> PROVIDED PASSAGE:
* * *

I ran across “Manhã de Carnaval” and when I opened it to see if it was just lyrics or lyrics and chords, I found something totally unexpected.  It was lyrics, and a screenshot photo I’d taken of A as we’d chatted on April 4, 2005, at 9:17:34 p.m.  That moment in time had been recorded with such precision.

He was smiling as he looked at the screen, and I can only assume I put that smile on his face with my extreme wit.  I was totally delighted to find this picture.  It’s something of a miracle to receive a “new” picture of someone who died over 2 years ago.  I don’t know why I put that screenshot there; all I can guess is I’d been working on finding those lyrics as he and I chatted, I needed a place to put the screenshot to get it off my clipboard, and that was the file that was open.  

I was giddy to have found it.  It felt like a gift, and still feels like one two days later.  Photographs and memories…that’s really all I have left; everything else was lost or withheld.  So one more picture is a real treasure.

* * *

> STORED DATA:
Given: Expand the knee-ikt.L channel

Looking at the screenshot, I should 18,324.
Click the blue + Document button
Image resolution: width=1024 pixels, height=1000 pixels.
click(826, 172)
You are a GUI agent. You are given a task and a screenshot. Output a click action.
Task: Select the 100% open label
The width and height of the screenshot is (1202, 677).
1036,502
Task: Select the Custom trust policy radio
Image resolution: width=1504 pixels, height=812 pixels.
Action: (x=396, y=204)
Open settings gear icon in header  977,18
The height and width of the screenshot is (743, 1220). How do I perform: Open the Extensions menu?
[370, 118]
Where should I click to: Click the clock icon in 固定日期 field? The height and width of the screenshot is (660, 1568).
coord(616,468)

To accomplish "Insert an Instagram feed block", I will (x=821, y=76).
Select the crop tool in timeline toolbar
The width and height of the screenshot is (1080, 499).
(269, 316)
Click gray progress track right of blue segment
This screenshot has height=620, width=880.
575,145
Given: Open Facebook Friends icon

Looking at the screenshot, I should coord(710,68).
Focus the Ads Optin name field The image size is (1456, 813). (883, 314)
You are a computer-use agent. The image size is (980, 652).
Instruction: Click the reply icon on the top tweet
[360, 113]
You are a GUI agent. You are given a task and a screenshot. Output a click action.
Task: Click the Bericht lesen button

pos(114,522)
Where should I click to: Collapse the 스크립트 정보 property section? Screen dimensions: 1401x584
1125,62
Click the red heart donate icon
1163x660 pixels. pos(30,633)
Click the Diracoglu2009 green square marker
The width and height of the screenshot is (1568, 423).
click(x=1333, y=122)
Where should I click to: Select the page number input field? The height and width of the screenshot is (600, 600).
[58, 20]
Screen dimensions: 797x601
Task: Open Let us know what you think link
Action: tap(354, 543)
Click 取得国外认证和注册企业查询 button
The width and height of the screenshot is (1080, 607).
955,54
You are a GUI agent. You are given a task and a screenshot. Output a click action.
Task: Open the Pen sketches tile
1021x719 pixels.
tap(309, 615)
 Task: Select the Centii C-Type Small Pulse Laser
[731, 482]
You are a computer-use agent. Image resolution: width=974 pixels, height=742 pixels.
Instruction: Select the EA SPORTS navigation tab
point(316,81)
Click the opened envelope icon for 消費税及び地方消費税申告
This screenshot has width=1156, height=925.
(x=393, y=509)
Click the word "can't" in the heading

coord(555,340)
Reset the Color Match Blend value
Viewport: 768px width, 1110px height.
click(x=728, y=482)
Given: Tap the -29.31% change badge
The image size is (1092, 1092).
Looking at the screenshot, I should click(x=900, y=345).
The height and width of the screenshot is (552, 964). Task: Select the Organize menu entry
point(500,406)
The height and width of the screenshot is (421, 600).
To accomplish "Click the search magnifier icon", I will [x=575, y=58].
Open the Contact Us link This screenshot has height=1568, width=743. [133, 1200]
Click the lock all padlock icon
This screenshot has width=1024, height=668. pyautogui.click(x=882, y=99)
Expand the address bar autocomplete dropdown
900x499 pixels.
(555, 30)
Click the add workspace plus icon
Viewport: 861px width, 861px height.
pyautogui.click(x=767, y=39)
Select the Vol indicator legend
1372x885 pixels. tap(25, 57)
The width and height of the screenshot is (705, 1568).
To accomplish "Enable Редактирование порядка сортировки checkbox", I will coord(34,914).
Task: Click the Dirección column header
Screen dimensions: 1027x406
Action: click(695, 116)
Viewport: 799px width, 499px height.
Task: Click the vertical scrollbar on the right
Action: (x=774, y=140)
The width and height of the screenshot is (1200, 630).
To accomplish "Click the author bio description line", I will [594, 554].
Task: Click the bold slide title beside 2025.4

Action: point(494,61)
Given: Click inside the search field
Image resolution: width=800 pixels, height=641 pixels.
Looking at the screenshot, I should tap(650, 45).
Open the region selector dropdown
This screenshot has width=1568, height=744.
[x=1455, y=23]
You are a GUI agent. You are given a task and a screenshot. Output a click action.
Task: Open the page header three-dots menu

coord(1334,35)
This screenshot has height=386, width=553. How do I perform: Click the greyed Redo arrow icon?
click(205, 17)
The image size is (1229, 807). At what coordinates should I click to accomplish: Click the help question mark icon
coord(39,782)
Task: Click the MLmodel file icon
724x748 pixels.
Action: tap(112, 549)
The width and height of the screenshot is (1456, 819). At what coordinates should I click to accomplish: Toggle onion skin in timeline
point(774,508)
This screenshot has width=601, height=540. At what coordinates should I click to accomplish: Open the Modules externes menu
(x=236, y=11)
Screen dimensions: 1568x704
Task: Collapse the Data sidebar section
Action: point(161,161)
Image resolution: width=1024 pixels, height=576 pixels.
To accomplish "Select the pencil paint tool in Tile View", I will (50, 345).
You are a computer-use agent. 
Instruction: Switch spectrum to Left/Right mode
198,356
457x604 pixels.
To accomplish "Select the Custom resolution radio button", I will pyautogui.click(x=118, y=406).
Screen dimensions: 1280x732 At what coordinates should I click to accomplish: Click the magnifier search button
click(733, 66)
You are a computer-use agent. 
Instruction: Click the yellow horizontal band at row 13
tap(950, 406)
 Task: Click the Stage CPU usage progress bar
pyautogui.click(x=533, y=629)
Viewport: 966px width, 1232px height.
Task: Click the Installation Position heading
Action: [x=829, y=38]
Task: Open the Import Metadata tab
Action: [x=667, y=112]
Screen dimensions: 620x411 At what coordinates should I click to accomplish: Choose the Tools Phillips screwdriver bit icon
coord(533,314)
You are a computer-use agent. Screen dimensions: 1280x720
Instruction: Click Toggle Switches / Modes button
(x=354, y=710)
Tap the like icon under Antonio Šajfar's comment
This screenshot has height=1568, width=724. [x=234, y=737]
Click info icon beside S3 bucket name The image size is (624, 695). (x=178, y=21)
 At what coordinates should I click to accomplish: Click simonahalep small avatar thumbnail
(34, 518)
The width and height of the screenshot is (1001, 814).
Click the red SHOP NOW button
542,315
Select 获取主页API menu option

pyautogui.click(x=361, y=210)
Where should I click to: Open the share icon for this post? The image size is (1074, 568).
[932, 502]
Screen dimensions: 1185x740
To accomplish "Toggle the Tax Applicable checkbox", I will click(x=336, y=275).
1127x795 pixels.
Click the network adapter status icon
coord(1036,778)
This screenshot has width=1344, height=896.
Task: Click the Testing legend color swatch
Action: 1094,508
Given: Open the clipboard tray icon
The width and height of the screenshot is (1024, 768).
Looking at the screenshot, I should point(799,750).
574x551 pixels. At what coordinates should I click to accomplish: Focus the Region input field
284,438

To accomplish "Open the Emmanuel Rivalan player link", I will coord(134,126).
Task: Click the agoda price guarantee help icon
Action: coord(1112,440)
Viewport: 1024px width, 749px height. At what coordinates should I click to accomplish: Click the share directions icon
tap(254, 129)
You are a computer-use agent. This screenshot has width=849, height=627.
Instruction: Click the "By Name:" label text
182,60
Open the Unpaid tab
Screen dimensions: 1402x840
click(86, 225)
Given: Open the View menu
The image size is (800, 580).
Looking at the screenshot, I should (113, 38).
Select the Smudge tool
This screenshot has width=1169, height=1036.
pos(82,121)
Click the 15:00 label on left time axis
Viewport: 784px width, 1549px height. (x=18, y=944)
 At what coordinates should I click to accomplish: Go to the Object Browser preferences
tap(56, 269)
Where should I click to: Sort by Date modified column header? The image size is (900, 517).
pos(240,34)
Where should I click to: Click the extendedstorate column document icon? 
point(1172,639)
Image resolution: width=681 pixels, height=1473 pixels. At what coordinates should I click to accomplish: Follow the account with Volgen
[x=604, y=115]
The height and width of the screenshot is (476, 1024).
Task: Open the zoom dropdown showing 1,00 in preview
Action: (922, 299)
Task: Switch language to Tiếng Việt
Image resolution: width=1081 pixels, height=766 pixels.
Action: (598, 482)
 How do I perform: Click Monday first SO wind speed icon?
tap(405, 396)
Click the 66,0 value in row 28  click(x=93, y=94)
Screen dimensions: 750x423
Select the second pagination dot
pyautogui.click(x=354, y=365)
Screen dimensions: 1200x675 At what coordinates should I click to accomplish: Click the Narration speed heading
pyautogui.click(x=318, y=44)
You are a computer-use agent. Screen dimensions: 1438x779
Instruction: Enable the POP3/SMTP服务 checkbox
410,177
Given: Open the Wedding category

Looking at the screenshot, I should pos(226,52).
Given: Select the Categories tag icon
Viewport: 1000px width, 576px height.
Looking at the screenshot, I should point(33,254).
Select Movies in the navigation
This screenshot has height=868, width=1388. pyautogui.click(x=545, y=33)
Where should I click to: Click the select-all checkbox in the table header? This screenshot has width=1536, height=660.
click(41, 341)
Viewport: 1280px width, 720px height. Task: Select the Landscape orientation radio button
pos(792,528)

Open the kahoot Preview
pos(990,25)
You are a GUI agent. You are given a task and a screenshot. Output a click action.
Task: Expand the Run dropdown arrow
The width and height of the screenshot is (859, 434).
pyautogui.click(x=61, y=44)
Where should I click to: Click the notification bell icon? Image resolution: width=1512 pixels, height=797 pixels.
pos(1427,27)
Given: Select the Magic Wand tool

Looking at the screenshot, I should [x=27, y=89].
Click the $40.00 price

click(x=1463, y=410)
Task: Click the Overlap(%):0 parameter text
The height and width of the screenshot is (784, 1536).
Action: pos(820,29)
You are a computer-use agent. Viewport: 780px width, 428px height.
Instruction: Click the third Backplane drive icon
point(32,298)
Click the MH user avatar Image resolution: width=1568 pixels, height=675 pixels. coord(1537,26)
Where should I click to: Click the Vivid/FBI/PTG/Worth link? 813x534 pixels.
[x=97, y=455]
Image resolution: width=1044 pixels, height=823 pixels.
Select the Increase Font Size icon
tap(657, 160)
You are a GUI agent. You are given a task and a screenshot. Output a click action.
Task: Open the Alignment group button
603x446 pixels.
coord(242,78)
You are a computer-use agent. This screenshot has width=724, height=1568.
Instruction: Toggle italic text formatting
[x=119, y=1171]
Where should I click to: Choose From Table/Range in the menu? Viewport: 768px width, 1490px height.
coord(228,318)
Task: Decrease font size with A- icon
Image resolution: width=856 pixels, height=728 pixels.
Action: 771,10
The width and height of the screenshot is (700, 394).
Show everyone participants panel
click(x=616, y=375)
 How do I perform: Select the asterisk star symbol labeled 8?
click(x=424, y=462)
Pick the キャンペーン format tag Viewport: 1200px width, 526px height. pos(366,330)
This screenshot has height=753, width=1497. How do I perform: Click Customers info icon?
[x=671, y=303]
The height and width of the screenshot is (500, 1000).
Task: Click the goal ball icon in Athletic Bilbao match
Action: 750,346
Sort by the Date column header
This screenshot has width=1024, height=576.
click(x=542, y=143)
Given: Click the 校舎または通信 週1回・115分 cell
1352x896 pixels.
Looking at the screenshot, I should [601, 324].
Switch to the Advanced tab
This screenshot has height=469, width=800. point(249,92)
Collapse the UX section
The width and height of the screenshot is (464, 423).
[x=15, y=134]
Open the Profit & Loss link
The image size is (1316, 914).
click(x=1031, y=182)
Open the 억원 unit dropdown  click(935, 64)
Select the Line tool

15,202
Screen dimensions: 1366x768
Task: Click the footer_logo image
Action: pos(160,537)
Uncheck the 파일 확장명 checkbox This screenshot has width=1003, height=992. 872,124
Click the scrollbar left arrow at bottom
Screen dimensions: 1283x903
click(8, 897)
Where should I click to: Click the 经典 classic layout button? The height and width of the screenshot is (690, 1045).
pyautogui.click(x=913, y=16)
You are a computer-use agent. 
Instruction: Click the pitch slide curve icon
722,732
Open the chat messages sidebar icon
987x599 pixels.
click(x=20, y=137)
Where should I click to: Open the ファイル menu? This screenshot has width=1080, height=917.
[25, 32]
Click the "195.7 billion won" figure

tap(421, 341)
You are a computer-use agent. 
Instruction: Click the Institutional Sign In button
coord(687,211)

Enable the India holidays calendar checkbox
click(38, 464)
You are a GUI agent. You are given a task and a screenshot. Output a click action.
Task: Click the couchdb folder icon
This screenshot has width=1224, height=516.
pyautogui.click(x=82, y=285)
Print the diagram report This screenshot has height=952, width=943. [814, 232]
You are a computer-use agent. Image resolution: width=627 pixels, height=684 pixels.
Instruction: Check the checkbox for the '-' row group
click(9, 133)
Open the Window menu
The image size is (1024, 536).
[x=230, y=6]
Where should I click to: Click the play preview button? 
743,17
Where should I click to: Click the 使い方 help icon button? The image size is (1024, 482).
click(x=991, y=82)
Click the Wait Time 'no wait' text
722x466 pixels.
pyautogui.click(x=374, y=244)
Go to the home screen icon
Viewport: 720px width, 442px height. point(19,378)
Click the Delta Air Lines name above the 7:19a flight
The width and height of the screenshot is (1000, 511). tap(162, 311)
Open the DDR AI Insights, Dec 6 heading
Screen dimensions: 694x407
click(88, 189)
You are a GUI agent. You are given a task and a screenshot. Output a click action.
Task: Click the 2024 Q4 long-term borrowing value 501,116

* * *

> WHAT YOU ARE ASKED TO DO:
Return the part of the passage about the rediscovered screenshot starting with "I ran across" and going on through "with such precision.", copied word for word. You can set the rows aside; they aren't needed here.

> TASK RESPONSE:
I ran across “Manhã de Carnaval” and when I opened it to see if it was just lyrics or lyrics and chords, I found something totally unexpected.  It was lyrics, and a screenshot photo I’d taken of A as we’d chatted on April 4, 2005, at 9:17:34 p.m.  That moment in time had been recorded with such precision.